Her shtick is getting old. She isn't a 16-year-old writing love songs anymore. She is a superstar who has a hit list of romantic love songs, nothing else. Either she broke up with her boyfriend, or she's in bliss, usually as a teenager.
I am over being a teenager. I didn't particularly like being a teenager. It wasn't all that great, and I find people talking about it like it was the "best days of your life" is not only cliche, but caused me a lot of trouble when I had a bad day as a teenager. "This is a as good as life gets, and I'm not making the most of it." I actually had these thoughts because everyone was telling me about "freedom." Therefore, it can be damaging.
When I see someone as successful as Taylor Swift I expect them to be talented, first of all.
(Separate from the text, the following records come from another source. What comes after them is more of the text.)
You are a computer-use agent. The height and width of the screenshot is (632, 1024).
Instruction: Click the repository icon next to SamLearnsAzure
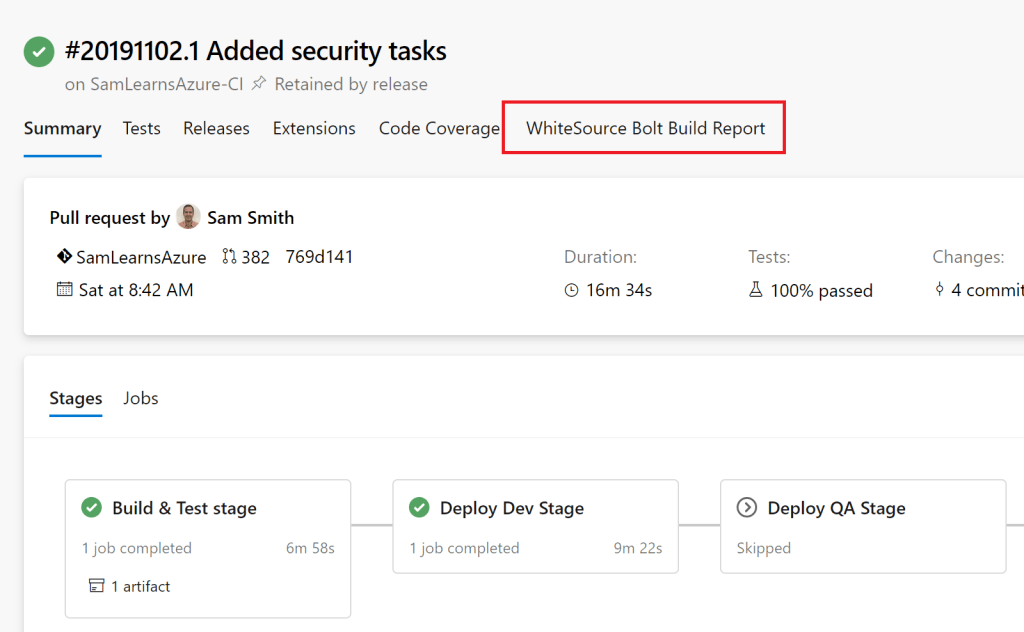(65, 257)
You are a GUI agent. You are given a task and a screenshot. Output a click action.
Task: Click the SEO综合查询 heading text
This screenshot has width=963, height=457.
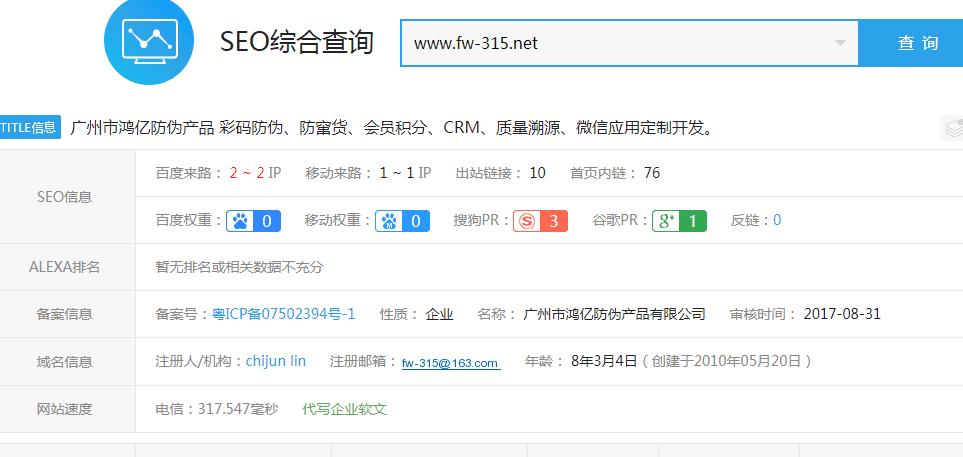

She is not a vocalist. When she hits her next high note, it will be her first. And she has no social commentary. She made 21 million dollars in 2011 alone. And for what? Teenage love?
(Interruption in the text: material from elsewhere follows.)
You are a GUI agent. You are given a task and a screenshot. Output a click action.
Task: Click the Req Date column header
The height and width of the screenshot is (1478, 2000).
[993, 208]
Michael Jackson had "We are the World," "Black or White," and "Man in the Mirror." Garth Brooks had "The Change," "We Shall Be Free," and "Standing Outside the Fire." When you get this big you say something about the world that hasn't been said before, and hopefully, has a positive impact. Where is that from Swift?
More than that, there was a varying voice in the love songs of Brooks, in particular. "The Thunder Rolls" about spousal abuse from third-person, "Shameless" was a love song from a man who didn't want to write one, etc. This is nowhere in Swift's music.
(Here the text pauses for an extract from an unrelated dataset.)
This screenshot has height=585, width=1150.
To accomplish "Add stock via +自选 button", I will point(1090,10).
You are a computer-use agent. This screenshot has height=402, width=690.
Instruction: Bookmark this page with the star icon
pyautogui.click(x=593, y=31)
She had an opportunity, a big one, by switching the sex of the soldier that came home on the "Ours" video. Instead, it's just another love song that will fade into obscurity as soon as people get tired of her. Her music will not last after her career is over. She is a flash in the pan, gets really hot, and then fades away. I can't stand to listen to her anymore.
She never grew up as an artist, and that is what I hold against her.